Furthermore, a THz near field microscopy imaging system will be designed, implemented and examined for its capability in burn wound assessment. For this purpose, a dielectric near field probe to access and measure the evanescent near field scattered by burned skin areas will be constructed first. The combination of several probes to form an array structure will be examined subsequently. A highly precise distance control system to ensure the detection of the near field and prohibiting unpleasant contact between the probing elements and the skin will be developed. A novel image reconstruction algorithm will be implemented to account for both near field propagation effects and biological tissue scattering phenomena. For the generated images of the skin, an outstandingly high resolution capability is expected, allowing for a vastly enhanced diagnosis of the severity of burn wounds. The potential of the combination of results of both near field microscopy and radar tomography will be investigated.

The suitability of the two proposed concepts for clinical diagnostics will be verified by experimental tests on phantom materials as well as in-vivo examinations of burns.

Large burns are among the worst injuries suffered by people – they often have life-threatening effects and serious negative impacts on the quality of life. Diagnosing and treating burns is a very complex procedure. The key to successful wound treatment is to quickly estimate the depth of the burn. This is challenging and requires a lot of experience on the part of the medical practitioner. One of the main reasons why current diagnostic procedures are so complex is that no machine systems for imaging burns for clinical assessment are available that have proven successful in clinical pathology.

Among the approaches available to date for burn diagnosis are laser Doppler imaging (LDI) and optical coherence tomography (OCT). THz imaging techniques have been introduced which bring the additional benefit of passing through dressings which is not possible with OCT and LDI. All THz systems available to date are fairly basic incoherent scanners with strongly-focused antennas or tactile probes. As with LDI and OCT the skin is slowly scanned one position at a time.

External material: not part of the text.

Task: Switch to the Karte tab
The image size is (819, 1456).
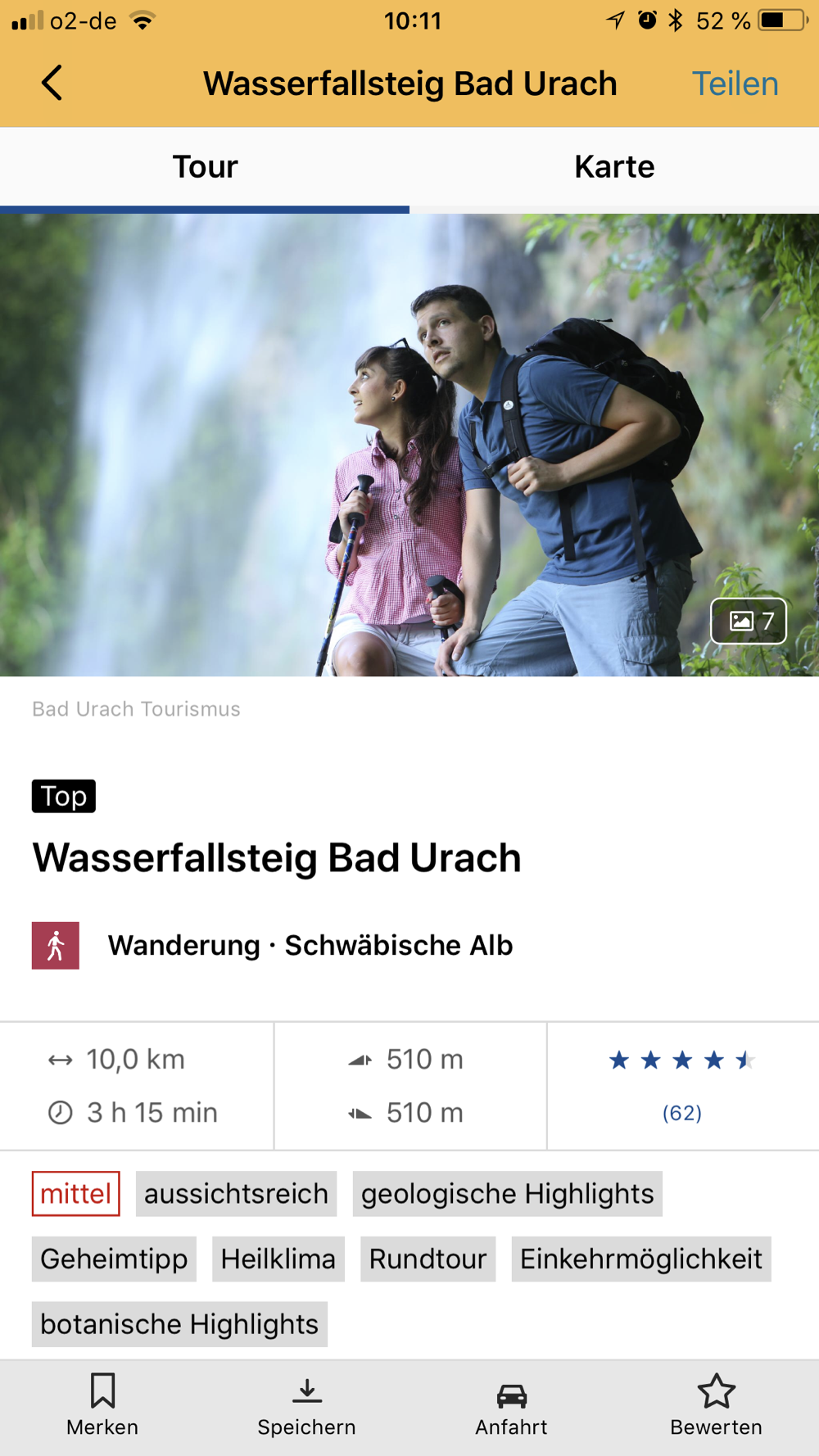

The purpose of this research project is to systematically investigate and develop, for the first time, the full potential of terahertz (THz) imaging techniques for diagnosing burns with non-contact, fully coherent, reconstructive THz imaging techniques for burn diagnosis. In the course of the project two alternative approaches will be investigated and compared: (1) tomographic radar imaging with a multiple-input-multiple-output (MIMO)-based data logging system, and (2) an array of non-contact probes for assessing the evanescent near field. Along with smart THz sensor system concepts, reconstruction methods will be investigated, which deliver a high-resolution 3D image of the burn and much improved diagnostic reports on burn depth and blood perfusion. Fundamental research will be carried out into novel approaches to tissue classification by means of polarization sensitive analysis. The suitability of these concepts for clinical diagnostics will be verified by experimental tests on phantom materials as well as in-vivo examinations of burns.

This joint interdisciplinary project combines the expertise of the Institute of Microwaves and Photonics (LHFT) at Erlangen University in Germany – one of the leading research centers worldwide for coherent reconstructive wireless imaging systems, and the Clinic for Plastic Surgery and Severe Burn Injuries at the Ruhr University Bochum, Germany – a nationally and internationally renowned clinic in this field. The goal of the joint endeavor is to investigate next-generation approaches for burn diagnostics, with the hope of making the long-awaited breakthrough in the long-term.

D. Oppelt, T. Pfahler, F. Distler, J. Ringel, O. Goertz and M. Vossiek, “Nearfield Imaging Probe for Contactless Assessment of Burned Skin – to be published,” in Proceedings of the 47th European Microwave Conference (EuMC), Nuremberg, Germany, Oct. 2017.

D. Oppelt, J. Adametz, J. Groh, O. Goertz and M. Vossiek, “MIMO-SAR Based Millimeter-Wave Imaging for Contactless Assessment of Burned Skin,” in Proceedings of the International Microwave Symposium (IMS2017), Honolulu, Hawaii, USA, June 2017.